= Glenda Guest =

Australian novelist

Glenda Guest is an Australian novelist.
Her novel, Siddon Rock, won the 2010 Commonwealth Writers' Prize, Best First Novel.

==Life==
She grew up in Bruce Rock, Western Australia, but left that state when she was in her early 20s moving, first, to Canberra, then to Melbourne when her marriage dissolved. From there she moved around the eastern seaboard with her husband Colin. Glenda is currently living in Merimbula on the far south coast of NSW.
Glenda is a strong supporter of Varuna, The Writers' House, where she did much of the writing for Siddon Rock.
She teaches at Macquarie University, and Griffith University.

==Works==

- Siddon Rock, was the creative component of Glenda's PhD undertaken at Griffith University, Gold Coast, at a time when creative writing post graduate degrees were rare.
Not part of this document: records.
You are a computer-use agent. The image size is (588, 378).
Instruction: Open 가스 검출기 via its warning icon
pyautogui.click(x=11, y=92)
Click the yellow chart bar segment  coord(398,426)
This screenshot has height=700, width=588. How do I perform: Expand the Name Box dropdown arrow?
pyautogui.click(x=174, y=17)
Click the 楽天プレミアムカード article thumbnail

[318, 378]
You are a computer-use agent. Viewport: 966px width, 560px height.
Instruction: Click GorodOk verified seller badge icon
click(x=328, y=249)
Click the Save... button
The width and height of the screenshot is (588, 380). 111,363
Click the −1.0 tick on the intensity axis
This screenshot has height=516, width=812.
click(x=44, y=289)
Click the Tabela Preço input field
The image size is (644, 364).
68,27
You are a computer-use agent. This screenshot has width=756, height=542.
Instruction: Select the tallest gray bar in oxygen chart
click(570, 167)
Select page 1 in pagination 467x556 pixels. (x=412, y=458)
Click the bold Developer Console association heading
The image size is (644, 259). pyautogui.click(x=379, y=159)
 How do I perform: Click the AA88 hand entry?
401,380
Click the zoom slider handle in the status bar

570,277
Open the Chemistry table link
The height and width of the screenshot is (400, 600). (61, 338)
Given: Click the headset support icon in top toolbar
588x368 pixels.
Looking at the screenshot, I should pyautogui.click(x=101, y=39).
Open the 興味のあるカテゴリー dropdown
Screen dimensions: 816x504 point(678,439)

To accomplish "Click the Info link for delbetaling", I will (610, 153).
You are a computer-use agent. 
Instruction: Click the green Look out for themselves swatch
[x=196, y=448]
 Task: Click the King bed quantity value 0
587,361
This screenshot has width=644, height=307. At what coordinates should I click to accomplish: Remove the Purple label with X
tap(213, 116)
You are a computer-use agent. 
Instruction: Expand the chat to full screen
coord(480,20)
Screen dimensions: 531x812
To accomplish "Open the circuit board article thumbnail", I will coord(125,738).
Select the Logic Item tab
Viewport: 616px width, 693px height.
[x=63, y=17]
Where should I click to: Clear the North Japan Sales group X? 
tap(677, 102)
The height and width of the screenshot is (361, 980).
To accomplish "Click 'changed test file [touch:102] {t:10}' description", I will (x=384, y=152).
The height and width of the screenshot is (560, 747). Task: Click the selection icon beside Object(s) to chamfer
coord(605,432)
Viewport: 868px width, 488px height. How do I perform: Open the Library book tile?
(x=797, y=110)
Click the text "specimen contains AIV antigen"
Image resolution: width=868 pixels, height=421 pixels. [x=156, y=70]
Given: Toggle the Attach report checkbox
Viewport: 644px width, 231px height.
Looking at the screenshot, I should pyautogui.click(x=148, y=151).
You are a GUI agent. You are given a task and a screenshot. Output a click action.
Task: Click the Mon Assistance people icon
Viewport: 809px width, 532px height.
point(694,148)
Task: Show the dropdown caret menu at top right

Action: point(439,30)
The novel takes the world literature mode of magic realism and locates it in the Australian landscape, something that had not previously been done in Australian literature. Siddon Rock was published by Random House Australia, 2009, ISBN 978-1-74166-640-3, and then won the Commonwealth Writers Prize, Best First Novel 2010. In that same year it was also long-listed for the Miles Franklin Award, short listed for the UTS Glenda Adams Award for New Writing, short listed ABIA best newcomer and short listed for the inaugural Randwick Literary Award 2010.
- A Week in the Life of Cassandra Aberline (Text Publishing, Melbourne) was released on 29 January 2018.